> _TASK GOAL_
If a line in the data holds the string "computer", list it.

> _PROVIDED MATERIAL_
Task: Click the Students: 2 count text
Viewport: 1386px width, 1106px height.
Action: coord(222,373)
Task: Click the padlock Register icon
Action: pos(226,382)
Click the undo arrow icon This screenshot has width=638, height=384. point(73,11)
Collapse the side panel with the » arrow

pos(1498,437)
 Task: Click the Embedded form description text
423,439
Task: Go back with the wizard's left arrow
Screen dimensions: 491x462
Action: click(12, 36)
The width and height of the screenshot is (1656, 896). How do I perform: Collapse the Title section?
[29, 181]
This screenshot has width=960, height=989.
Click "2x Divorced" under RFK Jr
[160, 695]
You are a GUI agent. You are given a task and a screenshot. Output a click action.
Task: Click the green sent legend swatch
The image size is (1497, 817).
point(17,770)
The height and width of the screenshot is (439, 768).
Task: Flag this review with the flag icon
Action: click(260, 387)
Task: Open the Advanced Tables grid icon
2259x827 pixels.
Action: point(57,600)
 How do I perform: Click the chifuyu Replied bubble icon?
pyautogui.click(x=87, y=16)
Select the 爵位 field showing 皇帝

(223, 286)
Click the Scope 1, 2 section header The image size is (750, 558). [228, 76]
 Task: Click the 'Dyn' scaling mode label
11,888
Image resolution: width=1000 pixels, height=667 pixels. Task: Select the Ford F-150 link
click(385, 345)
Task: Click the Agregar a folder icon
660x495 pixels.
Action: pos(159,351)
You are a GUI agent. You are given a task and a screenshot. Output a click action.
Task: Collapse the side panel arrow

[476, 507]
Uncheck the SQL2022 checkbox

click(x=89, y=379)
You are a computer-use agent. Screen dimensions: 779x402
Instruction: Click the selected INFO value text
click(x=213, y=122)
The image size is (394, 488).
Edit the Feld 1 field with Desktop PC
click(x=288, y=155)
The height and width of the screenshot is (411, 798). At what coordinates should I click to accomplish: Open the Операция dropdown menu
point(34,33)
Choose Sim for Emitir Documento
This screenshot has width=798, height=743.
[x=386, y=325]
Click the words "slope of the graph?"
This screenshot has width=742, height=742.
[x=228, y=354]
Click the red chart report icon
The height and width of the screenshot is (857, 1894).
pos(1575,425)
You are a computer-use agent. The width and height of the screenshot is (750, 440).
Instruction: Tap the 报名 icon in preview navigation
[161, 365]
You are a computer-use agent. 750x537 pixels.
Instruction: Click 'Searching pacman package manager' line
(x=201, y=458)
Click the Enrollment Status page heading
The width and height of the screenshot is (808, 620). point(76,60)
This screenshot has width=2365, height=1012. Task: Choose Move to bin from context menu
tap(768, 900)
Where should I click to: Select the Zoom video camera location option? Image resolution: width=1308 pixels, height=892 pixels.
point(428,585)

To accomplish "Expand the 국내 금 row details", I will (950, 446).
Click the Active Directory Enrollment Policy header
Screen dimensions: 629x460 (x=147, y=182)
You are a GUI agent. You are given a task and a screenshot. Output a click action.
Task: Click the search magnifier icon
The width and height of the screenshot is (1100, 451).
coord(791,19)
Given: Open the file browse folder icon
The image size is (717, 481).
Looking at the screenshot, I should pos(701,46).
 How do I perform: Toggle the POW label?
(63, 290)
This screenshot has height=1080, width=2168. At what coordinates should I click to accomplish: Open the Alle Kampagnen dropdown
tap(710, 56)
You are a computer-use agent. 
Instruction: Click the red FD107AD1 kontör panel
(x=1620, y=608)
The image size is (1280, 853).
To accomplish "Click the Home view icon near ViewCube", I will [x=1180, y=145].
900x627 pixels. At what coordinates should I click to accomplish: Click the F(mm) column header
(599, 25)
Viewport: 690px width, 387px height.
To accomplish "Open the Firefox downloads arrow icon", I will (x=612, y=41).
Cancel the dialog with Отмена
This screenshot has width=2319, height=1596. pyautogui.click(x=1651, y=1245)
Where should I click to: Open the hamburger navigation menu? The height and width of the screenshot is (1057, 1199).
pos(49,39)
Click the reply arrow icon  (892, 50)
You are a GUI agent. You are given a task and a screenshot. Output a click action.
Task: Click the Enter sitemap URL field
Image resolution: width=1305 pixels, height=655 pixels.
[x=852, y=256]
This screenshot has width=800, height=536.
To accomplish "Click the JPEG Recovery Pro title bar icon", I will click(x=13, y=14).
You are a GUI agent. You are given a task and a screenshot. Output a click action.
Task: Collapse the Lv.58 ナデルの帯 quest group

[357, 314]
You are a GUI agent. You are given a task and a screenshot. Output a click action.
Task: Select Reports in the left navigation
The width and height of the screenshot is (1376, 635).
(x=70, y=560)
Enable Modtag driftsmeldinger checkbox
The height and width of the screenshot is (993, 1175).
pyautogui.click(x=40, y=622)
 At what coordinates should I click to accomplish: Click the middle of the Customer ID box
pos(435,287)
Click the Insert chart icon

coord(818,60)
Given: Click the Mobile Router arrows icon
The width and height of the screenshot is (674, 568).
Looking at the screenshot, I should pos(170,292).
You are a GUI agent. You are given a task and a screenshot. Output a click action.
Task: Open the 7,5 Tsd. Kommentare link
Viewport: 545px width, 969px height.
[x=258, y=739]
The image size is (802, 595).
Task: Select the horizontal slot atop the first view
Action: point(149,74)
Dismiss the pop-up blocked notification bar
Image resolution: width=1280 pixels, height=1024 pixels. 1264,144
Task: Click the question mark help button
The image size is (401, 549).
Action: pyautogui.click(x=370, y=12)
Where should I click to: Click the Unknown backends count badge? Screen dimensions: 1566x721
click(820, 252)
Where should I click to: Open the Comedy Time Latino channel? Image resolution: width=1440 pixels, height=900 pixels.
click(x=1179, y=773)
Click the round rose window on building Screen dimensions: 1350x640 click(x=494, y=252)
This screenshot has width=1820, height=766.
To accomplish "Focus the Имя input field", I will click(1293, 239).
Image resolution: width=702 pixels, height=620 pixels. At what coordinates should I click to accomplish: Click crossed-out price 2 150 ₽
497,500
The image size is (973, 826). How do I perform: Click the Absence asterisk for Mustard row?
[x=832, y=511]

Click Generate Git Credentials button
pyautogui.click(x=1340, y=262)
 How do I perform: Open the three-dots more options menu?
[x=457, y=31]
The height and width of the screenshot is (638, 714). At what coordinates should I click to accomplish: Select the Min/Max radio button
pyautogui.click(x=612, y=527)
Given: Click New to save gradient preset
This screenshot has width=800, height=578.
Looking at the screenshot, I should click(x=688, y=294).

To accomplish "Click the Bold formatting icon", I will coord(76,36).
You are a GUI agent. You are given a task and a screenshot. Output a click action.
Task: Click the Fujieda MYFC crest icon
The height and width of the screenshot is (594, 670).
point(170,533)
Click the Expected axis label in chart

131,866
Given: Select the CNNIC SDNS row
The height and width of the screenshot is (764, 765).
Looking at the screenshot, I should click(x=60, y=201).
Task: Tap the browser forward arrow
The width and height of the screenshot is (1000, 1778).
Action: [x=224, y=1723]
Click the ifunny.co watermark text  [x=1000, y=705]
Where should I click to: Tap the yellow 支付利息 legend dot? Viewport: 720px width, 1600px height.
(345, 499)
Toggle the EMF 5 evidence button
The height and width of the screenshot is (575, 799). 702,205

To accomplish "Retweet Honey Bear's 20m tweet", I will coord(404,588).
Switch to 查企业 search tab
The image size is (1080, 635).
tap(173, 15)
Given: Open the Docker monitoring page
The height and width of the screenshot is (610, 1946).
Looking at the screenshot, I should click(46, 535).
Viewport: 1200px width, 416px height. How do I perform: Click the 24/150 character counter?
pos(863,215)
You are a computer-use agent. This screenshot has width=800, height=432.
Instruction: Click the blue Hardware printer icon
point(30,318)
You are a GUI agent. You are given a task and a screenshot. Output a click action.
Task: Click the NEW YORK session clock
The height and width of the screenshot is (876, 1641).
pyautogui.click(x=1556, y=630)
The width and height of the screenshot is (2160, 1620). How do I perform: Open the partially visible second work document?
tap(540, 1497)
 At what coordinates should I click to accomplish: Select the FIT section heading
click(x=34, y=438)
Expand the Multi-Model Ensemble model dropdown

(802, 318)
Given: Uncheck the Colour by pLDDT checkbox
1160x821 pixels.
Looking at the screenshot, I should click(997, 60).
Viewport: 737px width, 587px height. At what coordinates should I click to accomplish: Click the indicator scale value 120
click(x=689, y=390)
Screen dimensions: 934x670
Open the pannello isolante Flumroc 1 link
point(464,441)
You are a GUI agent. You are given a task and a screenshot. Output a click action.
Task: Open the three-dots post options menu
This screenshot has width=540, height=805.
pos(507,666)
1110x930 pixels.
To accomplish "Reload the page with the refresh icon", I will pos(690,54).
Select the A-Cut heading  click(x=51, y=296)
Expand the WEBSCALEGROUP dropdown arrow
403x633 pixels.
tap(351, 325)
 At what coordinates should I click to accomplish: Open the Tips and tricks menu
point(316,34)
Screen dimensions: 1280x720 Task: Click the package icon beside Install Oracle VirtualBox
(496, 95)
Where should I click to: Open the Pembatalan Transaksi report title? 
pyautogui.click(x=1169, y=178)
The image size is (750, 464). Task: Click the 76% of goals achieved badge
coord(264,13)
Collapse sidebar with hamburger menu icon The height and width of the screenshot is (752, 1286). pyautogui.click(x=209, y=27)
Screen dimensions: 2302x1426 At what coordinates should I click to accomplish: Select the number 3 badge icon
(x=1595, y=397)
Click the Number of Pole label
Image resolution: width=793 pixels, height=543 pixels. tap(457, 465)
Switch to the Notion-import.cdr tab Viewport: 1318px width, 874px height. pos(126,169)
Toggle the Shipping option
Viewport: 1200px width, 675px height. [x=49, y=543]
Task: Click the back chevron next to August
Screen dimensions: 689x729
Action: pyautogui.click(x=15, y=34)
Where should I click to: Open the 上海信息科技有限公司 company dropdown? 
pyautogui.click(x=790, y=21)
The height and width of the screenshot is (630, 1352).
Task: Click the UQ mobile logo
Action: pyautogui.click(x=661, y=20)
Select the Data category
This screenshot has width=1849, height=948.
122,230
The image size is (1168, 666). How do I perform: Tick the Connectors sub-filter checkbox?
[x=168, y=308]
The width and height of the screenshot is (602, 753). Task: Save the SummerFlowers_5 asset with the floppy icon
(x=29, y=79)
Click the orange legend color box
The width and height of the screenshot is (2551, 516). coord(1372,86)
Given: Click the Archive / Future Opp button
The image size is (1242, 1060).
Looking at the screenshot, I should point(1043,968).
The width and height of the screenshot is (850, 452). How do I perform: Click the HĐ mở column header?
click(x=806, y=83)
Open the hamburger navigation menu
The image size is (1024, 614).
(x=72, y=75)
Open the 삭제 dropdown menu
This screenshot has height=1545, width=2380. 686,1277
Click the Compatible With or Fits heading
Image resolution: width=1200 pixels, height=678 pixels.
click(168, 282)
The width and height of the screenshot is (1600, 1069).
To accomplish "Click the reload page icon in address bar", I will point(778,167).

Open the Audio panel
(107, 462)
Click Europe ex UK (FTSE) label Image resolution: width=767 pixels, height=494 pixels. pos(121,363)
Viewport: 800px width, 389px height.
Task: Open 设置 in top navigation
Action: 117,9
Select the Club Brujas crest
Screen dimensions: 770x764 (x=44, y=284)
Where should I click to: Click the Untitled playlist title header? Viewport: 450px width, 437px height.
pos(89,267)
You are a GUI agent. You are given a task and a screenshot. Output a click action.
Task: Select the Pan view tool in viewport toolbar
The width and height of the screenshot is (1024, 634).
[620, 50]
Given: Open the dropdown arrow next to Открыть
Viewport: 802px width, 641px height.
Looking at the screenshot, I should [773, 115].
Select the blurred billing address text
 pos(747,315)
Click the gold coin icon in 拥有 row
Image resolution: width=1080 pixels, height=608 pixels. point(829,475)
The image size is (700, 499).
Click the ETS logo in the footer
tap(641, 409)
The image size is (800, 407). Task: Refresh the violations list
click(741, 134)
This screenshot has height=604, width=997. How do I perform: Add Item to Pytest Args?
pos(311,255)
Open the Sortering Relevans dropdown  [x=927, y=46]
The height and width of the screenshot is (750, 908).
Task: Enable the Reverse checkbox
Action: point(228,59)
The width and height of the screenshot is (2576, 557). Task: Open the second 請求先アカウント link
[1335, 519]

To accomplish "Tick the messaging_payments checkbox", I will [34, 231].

> _ANSWER FOR THIS EXERCISE_
You are a computer-use agent. Screen dimensions: 779x402
You are a computer-use agent. The width and height of the screenshot is (750, 440).
You are a computer-use agent. 750x537 pixels.
You are a computer-use agent. 
You are a computer-use agent. This screenshot has width=800, height=432.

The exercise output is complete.